Tonight Ergodos was giving us Gamelan based music, and had brought over the Gamelan Sekar Petak orchestra from York to play it for us. Unlike the Caoimhín Ó Raghallaigh concert, this was in a backroom of the National Concert Hall (something that looked suspiciously like a small UCD lecture room). The programme started with a stroke of genius, a conceptual piece called 'Anyone Can Play', credited to Jody Diamond. One of the festival organisers invited random members of the audience to come onstage and play with the crazy Gamelan instruments in any way they could. This led to a veritable stampede of music students, the survivors of which got to bang away in a manner that evoked the Langley Schools Music Project, until a member of the orchestra came up behind them, tapped them on the shoulder and said "Thank you". Once the impostors had all been disposed of, the orchestra launched into a Javanese Gamelan piece about the joys of fishing.
After that, the orchestra played a number of pieces composed for Gamelan by various composers. These were all enjoyable, but a fundamental problem emerged. Basically, the best music for Gamelan seems to be traditional Indonesian compositions, and the modern compositions tended to be most interesting when they were most closely aping the sound of traditional Gamelan. The Javan pieces sound like nothing else in the world, while crazy modern compositions played by a Gamelan orchestra sound not that different to crazy modern compositions played by the more usual Western ensembles. This led me to think that a concert where a Gamelan orchestra played loads of Javanese tunes (with a couple of Balinese ones thrown in for the weirdos who prefer that school of Gamelan) would be far more enjoyable than one based on new compositions by Whitey.

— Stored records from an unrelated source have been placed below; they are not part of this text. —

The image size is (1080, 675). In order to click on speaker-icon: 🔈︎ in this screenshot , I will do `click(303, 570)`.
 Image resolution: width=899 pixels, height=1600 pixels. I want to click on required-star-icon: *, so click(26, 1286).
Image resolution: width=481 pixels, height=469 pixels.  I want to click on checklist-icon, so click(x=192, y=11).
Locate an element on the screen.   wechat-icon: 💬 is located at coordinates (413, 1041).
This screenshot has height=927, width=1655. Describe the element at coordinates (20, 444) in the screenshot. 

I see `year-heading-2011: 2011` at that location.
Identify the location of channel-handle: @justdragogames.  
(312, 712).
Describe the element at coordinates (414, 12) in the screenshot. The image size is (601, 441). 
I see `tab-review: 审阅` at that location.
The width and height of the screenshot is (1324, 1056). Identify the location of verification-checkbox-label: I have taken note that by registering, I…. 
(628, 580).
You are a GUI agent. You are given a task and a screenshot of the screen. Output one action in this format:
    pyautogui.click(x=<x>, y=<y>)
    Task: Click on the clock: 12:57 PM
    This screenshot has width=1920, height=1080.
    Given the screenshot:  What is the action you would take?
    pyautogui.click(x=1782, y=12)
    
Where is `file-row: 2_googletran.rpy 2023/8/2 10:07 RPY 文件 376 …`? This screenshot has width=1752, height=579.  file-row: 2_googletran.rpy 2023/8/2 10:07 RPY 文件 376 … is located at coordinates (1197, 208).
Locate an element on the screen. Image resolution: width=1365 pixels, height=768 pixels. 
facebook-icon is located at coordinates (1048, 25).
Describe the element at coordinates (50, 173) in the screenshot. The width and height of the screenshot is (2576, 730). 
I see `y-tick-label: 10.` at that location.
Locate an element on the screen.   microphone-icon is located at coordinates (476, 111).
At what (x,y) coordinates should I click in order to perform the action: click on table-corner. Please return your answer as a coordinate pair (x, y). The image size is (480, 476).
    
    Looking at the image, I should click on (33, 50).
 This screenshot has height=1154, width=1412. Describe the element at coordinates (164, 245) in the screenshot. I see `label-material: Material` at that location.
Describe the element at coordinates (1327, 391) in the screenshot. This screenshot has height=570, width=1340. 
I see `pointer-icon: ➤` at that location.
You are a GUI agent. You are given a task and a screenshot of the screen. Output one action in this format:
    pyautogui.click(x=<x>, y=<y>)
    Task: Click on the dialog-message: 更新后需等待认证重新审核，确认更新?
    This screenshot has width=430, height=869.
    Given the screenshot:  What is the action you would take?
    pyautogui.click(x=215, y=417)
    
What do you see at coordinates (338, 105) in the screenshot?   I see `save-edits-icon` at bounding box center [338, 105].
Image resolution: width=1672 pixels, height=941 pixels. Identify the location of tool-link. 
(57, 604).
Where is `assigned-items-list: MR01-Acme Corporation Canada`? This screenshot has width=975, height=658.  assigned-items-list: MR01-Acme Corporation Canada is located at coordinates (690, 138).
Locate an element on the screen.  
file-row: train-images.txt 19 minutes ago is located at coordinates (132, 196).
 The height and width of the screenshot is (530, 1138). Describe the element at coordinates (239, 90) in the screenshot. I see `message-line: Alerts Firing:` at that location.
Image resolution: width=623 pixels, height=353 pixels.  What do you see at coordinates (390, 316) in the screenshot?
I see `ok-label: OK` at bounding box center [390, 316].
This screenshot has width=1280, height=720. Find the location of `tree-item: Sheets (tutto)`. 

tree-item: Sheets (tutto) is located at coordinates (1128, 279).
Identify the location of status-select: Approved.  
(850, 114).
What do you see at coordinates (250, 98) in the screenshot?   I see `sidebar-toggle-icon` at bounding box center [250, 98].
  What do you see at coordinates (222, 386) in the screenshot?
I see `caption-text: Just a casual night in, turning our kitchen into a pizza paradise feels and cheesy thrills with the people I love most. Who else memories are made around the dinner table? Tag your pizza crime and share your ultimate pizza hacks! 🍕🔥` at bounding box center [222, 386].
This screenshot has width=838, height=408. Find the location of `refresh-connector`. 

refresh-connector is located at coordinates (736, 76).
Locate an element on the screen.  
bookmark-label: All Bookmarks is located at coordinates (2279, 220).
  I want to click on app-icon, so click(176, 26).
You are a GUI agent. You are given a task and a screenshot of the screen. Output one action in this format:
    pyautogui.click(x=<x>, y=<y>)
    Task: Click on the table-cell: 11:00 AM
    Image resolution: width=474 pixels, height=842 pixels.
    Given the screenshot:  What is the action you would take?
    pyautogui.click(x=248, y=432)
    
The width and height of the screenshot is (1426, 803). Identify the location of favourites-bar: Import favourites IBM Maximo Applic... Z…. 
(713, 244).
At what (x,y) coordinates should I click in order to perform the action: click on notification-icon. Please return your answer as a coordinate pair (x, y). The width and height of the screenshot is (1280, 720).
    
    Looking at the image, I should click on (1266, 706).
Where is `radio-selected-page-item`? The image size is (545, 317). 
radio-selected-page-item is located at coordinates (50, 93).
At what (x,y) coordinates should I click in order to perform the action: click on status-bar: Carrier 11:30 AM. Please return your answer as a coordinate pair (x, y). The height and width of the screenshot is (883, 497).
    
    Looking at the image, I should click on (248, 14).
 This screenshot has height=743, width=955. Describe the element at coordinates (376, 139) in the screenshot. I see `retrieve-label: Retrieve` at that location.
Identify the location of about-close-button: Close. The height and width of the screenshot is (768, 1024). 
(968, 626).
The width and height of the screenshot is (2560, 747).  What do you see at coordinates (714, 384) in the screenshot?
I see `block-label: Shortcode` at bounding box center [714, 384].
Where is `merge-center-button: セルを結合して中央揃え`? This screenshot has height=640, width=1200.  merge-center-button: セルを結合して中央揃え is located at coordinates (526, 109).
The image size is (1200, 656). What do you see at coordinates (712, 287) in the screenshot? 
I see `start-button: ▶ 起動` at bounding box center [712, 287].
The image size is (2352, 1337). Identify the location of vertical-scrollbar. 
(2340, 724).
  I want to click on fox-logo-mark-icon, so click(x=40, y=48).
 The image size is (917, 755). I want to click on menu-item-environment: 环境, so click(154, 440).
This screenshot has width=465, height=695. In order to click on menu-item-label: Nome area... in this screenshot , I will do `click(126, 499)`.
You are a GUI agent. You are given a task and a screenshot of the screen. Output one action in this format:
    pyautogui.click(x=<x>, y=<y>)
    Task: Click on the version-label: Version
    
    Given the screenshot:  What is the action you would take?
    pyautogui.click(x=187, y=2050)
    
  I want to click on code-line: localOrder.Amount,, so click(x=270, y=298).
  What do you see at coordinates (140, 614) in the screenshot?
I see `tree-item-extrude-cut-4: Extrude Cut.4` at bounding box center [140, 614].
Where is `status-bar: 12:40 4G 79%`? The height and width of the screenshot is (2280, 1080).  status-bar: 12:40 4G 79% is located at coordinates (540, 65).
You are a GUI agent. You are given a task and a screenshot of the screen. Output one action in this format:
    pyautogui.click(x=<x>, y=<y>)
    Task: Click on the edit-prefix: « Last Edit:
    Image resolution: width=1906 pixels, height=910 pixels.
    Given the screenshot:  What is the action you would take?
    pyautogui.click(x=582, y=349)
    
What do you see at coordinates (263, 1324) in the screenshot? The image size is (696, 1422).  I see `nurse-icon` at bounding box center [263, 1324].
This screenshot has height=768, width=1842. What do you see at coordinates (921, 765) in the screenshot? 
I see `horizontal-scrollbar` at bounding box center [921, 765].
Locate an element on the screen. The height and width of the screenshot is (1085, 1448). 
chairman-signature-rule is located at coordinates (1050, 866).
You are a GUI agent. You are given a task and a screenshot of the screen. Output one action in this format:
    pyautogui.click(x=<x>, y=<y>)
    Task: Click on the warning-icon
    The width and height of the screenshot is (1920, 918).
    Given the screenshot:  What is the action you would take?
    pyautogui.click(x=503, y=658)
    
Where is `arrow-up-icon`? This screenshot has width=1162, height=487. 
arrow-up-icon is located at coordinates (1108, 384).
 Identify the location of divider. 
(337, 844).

One of the modern pieces I did especially like, however, was Jody Diamond's 'In the Bright World'. This was partly an arrangement of the American folk tune 'Wayfaring Stranger', and it featured beautiful vocals from local mezzo-soprano Michelle O'Rourke. It also went into a Gamelan workout towards the end that sounded very like one of the pieces from the Nonesuch Explorer series record The Jasmine Isle: Gamelan Music.